Source document ::
Content starts

Bioinformatic databases

Due to the volume and structure of the data obtained from biological and medical experiments, the results are made public in the form of online databases. New bioinformatic databases containing the results of scientific research appear on the Internet every year. The majority of them are also regularly updated and organized.

Currently the largest resource of this type is the NCBI (National Center for Biotechnology Information) database, containing the sequences of nucleotides, amino acids, gene annotations, as well as raw sequencing results and others. The database has been maintained and developed for decades by institutions subordinate to the National Institute of Health of United States.

Another of the prominent bioinformatic databases is the UCSC (derived from the University of California, Santa Cruz), where genome sequences of organisms are regularly updated, including human genome reference as hg18/hg19/hg38. The database contains up-to-date information regarding the referential sequence of the human genome and other related organisms.

Additionally, there are numerous smaller, yet highly specialized databases, such as:

  • HGMD and PGMD, where the identified genetic variants are correlated with disease units and additional information about available pharmacotherapies.

Content ends

Tasks to carry out ::
1/ Reproduce the part of the passage on bioinformatic databases between "Currently the largest" and "of United States.", inclusive.
2/ According to the passage on bioinformatic databases, what does the abbreviation NCBI stand for?
3/ Summarize the passage on bioinformatic databases in two sentences.

Saved data entries ::
Content starts

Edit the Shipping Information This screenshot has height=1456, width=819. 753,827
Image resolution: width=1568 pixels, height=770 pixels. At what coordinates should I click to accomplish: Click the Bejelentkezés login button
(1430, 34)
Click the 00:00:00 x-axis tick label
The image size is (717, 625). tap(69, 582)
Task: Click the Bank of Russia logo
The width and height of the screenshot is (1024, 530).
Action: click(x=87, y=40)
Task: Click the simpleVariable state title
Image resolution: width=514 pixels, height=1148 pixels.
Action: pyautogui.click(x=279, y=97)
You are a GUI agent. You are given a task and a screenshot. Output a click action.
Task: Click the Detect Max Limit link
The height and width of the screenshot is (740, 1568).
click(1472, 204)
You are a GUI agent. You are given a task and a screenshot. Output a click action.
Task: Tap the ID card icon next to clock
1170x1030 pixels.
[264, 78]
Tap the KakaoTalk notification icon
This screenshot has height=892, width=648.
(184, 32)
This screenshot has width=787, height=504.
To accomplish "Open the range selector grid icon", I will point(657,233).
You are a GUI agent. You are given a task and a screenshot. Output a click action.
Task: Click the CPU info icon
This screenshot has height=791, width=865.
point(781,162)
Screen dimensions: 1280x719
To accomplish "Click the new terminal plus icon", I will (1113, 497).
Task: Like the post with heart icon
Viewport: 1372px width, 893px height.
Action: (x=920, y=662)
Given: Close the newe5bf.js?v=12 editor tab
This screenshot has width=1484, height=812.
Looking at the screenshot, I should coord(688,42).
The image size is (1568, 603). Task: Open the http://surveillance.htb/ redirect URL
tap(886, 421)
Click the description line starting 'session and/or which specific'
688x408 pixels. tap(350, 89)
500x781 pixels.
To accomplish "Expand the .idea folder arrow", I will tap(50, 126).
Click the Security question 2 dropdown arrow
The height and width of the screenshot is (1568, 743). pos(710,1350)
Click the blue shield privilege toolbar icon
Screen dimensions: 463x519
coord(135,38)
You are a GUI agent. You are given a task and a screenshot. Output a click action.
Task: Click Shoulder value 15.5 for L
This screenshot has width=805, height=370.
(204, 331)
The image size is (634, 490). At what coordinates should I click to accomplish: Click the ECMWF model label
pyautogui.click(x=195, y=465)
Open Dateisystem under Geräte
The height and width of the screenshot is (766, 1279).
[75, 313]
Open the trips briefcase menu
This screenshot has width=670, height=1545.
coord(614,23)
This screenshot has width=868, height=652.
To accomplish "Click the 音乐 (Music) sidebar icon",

Content ends

Results for each task ::
1/
Currently the largest resource of this type is the NCBI (National Center for Biotechnology Information) database, containing the sequences of nucleotides, amino acids, gene annotations, as well as raw sequencing results and others. The database has been maintained and developed for decades by institutions subordinate to the National Institute of Health of United States.

2/ National Center for Biotechnology Information.

3/ Because of the volume and structure of data from biological and medical experiments, results are published in online databases, new ones appear every year, and most are regularly updated and organized. The largest is the NCBI database, maintained for decades by institutions subordinate to the US National Institute of Health; the UCSC database keeps genome sequences such as the human reference up to date; and smaller specialized databases such as HGMD and PGMD correlate genetic variants with disease units and available pharmacotherapies.